## [EXERCISE DESCRIPTION]
Please read the 2014 Championship 1 text below. Which cup competition was scrapped for 2014?

## [STUDY TEXT]

- League: Championship 1
- Duration: 20 matches
- Teams: 9

2014 Season
- Champions: Hunslet Hawks
- League Leaders: York City Knights

= 2014 Championship 1 =

The 2014 Championship 1, known as the Kingstone Press Championship 1 for sponsorship reasons, was a semi-professional rugby league football competition played in England, the third tier of the sport in the country.

One team was promoted from Championship 1, due to the restructure of Super League and the Championship, The top five sides contested the play-offs and the winner was promoted. There is no relegation from this league as it is the lowest tier of professional rugby league.

The only cup competition the teams competed in was the 2014 Challenge Cup after the Northern Rail Cup was scrapped for 2014.

== 2014 structure==

The competition featured the seven teams that did not win promotion at the end of 2012 Championship 1: Gateshead Thunder, Gloucestershire All Golds, Hemel Stags, London Skolars, Oldham, Oxford Rugby League and South Wales Scorpions. The two new teams to the division for 2014 were Hunslet Hawks and York City Knights, who were relegated from the RFL Championship.

## [RECORDS SUPPLIED]
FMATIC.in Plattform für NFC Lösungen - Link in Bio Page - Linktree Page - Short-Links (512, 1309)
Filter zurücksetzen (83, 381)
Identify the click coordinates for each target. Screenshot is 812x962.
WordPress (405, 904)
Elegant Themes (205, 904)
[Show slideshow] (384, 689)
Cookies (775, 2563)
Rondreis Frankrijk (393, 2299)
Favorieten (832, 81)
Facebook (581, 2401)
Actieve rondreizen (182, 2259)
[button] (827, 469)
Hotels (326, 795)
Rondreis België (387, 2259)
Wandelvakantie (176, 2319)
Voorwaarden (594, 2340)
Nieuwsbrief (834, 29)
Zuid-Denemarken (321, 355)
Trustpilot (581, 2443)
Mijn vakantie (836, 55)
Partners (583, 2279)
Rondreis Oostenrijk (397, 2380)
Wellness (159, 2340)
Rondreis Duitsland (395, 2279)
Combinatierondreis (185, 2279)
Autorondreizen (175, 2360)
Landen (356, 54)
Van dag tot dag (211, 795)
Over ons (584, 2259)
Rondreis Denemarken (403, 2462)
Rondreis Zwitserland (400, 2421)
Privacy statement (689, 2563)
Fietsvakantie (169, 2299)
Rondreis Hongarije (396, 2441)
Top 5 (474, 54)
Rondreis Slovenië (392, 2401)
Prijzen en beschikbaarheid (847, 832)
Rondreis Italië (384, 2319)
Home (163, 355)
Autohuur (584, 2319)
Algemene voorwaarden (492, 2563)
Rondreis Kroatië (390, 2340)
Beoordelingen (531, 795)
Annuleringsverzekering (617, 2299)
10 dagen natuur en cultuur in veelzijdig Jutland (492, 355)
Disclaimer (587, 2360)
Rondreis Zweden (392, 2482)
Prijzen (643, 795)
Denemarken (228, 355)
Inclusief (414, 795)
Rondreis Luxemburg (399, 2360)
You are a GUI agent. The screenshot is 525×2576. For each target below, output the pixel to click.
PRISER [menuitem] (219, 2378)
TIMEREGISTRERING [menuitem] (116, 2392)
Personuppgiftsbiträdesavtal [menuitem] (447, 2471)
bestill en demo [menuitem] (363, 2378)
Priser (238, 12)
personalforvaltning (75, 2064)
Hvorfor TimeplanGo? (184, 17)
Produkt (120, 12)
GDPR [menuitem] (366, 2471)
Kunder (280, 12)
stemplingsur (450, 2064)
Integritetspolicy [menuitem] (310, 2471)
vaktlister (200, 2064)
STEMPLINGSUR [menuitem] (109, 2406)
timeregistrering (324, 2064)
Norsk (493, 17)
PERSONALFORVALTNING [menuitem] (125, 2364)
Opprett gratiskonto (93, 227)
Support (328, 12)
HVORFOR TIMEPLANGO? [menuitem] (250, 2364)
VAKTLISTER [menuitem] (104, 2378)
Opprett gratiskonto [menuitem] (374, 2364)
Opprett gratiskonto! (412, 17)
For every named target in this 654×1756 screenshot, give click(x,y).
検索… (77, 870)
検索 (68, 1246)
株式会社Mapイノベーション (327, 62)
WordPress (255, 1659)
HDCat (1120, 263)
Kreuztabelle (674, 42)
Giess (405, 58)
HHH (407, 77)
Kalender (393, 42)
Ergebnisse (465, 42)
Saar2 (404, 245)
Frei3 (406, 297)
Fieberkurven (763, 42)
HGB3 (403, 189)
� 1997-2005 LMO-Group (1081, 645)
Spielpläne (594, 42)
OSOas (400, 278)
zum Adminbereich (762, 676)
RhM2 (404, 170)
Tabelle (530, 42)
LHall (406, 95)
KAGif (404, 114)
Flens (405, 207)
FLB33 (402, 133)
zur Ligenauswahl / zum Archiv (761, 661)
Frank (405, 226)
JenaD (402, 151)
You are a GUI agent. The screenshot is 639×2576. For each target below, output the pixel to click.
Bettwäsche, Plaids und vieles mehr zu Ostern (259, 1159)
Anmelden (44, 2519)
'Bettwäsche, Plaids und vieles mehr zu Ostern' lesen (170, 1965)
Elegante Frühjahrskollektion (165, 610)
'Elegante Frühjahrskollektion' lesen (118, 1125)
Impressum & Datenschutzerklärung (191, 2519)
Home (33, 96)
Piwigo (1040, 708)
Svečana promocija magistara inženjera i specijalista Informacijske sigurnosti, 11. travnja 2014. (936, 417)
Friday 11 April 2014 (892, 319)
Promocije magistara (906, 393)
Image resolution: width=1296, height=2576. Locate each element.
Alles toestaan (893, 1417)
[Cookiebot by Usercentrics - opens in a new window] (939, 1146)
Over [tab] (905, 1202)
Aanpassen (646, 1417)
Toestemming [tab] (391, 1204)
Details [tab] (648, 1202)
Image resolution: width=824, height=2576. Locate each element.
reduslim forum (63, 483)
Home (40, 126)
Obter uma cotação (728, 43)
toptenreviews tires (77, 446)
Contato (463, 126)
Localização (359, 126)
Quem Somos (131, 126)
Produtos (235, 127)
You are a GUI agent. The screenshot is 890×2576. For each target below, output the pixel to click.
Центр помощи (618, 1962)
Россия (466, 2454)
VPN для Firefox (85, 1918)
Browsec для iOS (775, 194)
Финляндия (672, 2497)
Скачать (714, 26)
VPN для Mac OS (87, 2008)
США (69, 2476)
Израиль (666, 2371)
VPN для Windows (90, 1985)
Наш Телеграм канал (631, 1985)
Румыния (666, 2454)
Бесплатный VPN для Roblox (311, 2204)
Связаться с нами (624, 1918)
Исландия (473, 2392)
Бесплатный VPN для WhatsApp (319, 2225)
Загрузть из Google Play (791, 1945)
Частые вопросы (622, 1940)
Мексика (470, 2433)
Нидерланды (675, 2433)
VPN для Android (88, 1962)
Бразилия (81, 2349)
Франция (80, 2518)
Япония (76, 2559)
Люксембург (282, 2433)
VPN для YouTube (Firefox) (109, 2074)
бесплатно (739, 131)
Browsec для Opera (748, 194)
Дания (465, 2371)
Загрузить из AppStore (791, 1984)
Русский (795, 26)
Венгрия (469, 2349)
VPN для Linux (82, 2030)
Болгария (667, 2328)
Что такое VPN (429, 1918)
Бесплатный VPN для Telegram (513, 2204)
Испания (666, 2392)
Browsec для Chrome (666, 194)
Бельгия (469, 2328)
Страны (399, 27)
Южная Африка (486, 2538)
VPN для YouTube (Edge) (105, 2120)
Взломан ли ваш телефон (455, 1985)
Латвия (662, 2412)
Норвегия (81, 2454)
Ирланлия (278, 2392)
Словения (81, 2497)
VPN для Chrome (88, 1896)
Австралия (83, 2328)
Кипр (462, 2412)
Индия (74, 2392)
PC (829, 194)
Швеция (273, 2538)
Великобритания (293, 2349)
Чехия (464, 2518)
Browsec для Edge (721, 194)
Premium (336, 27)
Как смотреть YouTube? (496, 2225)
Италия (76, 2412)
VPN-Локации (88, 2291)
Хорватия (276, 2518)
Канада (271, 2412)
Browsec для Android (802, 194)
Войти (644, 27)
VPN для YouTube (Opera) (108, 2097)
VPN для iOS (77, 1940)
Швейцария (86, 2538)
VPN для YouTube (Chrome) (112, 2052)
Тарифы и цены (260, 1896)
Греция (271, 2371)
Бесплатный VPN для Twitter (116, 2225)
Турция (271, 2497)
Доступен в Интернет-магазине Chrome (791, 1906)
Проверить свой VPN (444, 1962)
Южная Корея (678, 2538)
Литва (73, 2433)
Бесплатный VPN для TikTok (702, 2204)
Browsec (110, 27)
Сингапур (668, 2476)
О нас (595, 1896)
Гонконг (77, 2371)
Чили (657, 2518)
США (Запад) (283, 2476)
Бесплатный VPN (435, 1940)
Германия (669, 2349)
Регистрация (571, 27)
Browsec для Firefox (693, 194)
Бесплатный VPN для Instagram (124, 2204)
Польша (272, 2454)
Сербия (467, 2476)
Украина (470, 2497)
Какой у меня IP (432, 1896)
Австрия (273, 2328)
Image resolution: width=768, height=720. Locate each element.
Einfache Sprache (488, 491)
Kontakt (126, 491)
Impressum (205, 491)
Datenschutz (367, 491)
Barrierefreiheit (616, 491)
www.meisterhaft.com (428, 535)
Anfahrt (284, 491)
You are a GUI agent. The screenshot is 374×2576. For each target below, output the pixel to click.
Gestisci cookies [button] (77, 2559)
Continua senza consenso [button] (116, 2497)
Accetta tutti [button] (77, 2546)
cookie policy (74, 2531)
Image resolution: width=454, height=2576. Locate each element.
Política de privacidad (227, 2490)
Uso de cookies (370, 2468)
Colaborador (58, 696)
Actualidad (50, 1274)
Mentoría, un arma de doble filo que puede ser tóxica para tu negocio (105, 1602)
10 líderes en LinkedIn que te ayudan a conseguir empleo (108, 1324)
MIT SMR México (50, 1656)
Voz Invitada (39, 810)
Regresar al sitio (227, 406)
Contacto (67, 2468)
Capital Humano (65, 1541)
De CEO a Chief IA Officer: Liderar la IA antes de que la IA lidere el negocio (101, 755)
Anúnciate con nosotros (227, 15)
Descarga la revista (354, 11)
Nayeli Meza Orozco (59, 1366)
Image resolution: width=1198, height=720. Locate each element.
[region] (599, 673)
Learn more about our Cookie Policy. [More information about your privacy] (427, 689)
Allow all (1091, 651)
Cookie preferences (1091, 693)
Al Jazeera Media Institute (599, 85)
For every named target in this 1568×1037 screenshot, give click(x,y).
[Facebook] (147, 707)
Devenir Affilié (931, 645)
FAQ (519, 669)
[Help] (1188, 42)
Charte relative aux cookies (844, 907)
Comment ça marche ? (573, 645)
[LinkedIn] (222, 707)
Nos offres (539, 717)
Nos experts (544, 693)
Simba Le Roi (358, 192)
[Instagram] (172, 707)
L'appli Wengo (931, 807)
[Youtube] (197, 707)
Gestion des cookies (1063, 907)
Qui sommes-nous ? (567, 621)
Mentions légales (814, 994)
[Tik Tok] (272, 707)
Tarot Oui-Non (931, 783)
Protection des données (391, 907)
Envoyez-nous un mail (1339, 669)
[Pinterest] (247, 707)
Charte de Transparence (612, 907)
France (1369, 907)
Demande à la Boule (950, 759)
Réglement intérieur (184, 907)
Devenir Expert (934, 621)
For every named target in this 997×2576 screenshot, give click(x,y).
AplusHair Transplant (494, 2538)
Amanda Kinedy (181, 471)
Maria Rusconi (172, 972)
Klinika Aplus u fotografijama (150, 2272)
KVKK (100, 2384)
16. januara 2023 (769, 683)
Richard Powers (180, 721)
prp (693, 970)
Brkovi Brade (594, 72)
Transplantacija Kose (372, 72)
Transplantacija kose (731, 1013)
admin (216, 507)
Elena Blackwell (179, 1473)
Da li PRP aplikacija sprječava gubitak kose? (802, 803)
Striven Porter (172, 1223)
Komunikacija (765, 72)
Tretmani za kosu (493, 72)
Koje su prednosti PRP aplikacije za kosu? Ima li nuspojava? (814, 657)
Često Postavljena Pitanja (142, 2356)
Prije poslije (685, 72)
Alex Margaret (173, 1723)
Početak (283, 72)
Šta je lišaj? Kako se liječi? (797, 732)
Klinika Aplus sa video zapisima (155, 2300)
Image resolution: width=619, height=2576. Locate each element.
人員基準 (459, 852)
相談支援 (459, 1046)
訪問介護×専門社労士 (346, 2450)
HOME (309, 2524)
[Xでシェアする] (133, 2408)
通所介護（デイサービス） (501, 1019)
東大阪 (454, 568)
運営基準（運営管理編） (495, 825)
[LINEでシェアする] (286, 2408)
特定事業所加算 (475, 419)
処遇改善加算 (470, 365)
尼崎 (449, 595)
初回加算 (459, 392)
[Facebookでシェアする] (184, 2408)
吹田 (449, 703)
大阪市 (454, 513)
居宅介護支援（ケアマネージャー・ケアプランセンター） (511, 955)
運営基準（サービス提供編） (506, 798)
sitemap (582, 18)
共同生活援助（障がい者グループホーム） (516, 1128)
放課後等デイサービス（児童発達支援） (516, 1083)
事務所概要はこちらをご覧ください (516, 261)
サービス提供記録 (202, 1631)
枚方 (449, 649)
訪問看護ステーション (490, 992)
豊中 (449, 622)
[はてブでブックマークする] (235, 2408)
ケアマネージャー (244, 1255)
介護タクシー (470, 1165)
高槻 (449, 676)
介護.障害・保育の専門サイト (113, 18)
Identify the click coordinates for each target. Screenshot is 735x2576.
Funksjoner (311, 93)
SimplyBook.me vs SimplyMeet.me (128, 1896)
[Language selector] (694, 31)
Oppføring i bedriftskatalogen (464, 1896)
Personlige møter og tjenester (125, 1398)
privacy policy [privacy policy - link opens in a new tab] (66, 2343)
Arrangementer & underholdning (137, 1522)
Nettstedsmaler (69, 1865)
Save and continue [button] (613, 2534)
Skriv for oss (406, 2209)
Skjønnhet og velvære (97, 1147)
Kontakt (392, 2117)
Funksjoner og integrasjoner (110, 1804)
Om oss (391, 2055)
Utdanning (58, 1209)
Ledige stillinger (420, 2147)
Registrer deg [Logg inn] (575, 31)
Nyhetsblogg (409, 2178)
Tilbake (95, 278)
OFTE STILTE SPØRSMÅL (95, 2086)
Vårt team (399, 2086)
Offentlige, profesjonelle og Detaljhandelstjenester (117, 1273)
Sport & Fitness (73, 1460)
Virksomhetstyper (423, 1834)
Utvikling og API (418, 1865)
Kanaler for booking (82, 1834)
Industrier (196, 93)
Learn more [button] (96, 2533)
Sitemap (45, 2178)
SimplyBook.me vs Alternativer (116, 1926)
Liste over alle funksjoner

## [REPLY TO THE TASK]
The Northern Rail Cup